My question is; is it normal for a married man to talk to a friend of the opposite sex EVERYDAY? its like they cant live without each other. Even on our honeymoon wedding vacation they text each other. am i really that wrong in this situation? i just feel that now that we're married, i should be the only women he converse with on an intellectual level. i dont know what they talk about. i get so upset i dont even ask or if he tells me i dont believe him anyway. what would you do if this were you?


----------



## Married but Happy (Aug 13, 2013)

That definitely seems excessive. It's not unusual to have opposite sex friends, especially if there is an interest or activity that's shared that the spouse doesn't. Intellectual conversations are the main thing I'd share with a friend of the opposite sex, especially if my wife didn't have an interest or wasn't on the same level of knowledge. That's innocuous. If the discussions focus on more personal or relationship topics, they may cross a line, though. And talking about your relationship could be a real problem - but if you do the same with your friends of whatever gender, then there's no difference, IMO.

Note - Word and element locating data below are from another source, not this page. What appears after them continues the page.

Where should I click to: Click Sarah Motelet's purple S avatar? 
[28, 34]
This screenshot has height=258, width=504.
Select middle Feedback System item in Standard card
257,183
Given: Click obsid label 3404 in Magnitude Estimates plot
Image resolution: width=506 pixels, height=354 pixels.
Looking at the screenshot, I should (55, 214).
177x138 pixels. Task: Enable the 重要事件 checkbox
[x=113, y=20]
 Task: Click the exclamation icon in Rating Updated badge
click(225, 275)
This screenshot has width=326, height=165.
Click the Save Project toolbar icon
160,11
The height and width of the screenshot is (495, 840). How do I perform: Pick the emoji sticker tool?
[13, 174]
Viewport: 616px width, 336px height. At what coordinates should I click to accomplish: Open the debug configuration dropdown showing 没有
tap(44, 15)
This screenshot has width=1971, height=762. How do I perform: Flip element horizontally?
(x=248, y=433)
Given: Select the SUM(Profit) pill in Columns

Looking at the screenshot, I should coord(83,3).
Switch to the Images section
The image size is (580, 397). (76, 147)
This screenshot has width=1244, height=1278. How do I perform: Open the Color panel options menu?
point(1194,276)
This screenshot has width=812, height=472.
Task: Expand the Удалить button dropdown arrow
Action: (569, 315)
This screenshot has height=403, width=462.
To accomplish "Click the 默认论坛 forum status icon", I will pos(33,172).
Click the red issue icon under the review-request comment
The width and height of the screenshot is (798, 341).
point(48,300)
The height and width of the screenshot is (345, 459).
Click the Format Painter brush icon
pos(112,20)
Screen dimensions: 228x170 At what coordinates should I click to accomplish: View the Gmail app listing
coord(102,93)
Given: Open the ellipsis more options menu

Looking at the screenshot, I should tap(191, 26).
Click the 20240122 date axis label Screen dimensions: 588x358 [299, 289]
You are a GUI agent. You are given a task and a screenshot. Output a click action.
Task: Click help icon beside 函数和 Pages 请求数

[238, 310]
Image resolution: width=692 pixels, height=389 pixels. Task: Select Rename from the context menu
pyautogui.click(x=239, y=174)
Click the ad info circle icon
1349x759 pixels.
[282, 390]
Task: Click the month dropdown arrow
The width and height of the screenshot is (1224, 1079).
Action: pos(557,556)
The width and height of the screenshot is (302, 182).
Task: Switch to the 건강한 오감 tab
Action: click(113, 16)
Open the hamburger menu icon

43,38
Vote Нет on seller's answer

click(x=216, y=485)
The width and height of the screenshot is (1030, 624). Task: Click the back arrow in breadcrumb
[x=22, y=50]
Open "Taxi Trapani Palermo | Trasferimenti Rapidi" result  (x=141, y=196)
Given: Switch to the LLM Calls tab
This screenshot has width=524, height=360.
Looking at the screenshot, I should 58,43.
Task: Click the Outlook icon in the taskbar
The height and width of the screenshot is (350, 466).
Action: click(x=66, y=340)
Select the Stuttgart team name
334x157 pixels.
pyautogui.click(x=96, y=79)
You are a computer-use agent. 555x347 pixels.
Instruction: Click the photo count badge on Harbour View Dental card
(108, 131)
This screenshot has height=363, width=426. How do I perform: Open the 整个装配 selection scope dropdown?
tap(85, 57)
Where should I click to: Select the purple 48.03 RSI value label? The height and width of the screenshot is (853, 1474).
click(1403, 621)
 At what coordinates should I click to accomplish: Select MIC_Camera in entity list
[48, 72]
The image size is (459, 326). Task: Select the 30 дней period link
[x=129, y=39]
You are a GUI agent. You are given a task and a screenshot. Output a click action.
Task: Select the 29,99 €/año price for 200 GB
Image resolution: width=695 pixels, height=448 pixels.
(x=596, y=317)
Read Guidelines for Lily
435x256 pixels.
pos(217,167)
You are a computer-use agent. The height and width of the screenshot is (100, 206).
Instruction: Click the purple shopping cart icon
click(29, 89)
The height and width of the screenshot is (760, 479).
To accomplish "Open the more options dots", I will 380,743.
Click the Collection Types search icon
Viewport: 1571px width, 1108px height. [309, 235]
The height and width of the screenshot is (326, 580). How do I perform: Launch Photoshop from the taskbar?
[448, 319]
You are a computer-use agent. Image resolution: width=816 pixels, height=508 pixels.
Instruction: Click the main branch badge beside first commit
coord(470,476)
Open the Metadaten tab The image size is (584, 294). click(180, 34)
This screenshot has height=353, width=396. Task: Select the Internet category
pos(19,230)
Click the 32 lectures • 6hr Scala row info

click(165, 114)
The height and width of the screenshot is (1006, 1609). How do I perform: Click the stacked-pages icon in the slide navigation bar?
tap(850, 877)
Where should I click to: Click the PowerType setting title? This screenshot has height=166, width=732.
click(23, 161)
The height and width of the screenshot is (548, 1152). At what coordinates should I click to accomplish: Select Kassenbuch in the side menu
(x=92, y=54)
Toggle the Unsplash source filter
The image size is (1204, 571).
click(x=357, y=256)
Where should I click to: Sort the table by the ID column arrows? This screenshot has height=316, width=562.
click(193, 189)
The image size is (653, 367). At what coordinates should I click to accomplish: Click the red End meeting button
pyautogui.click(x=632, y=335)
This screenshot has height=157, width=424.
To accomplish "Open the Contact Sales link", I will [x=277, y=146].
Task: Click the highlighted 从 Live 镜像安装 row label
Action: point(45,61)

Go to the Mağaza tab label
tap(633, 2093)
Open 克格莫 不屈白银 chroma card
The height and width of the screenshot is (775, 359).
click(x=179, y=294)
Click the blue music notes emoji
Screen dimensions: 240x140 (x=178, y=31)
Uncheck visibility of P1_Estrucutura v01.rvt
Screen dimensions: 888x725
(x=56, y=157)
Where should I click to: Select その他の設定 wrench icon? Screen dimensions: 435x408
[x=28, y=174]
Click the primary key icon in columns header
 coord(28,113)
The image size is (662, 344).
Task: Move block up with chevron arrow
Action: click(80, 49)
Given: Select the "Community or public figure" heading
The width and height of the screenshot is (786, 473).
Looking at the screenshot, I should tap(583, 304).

Anyway, I think you can reasonably ask for some limits on their interaction. You may not like her because you feel threatened by their connection. Whether there is any impropriety, I can't say, but if there isn't, then it may be simple jealousy. You can and probably should discuss setting some limits and boundaries, and focus more on finding common interests and activities to enhance YOUR relationship.


----------



## Hope1964 (Sep 26, 2011)

Since you didn't post 11 days ago BEFORE you got married, I can't tell you to postpone the wedding which is what should have happened.

Get this book ASAP

Dr. Shirley Glass - NOT "Just Friends"

Your husband married YOU, did he not??? If he really told you that he will choose this other woman over you if you make him make a choice, then MAKE him make the choice. Might as well find out while it isn't too late to get an annulment.

I don't care WHO this woman is or what their history is. When a guy gets married, he does NOT get to pick other women over his wife, especially ones that give the wife a bad feeling. And especially a husband with a history of lying about such things!!!

Is he willing to let you see their texts? Do you have access to his email? Do you hear their phone conversations or does he hide them? How much time do they spend alone together?


----------



## mablenc (Feb 26, 2013)

I don't text my family daily and no one is important enough to text during my honeymoon. Have you read the text?
_Posted via Mobile Device_


----------



## Blondilocks (Jul 4, 2013)

It's definitely excessive. Why did you marry him knowing they're joined at the hip?

Any time a spouse tells you that you need to get over it because they're not giving up their friend, it's trouble. Personally, I'd look into having the marriage annulled - three's a crowd and you don't like his girlfriend.


----------



## marriedlady80 (Sep 24, 2013)

i did give him a choice, he says he's not a child and i cant tell him that he cant be friends with friends that he's known 20+ years before me. he said he's going to remain her friend and i have to deal with it. 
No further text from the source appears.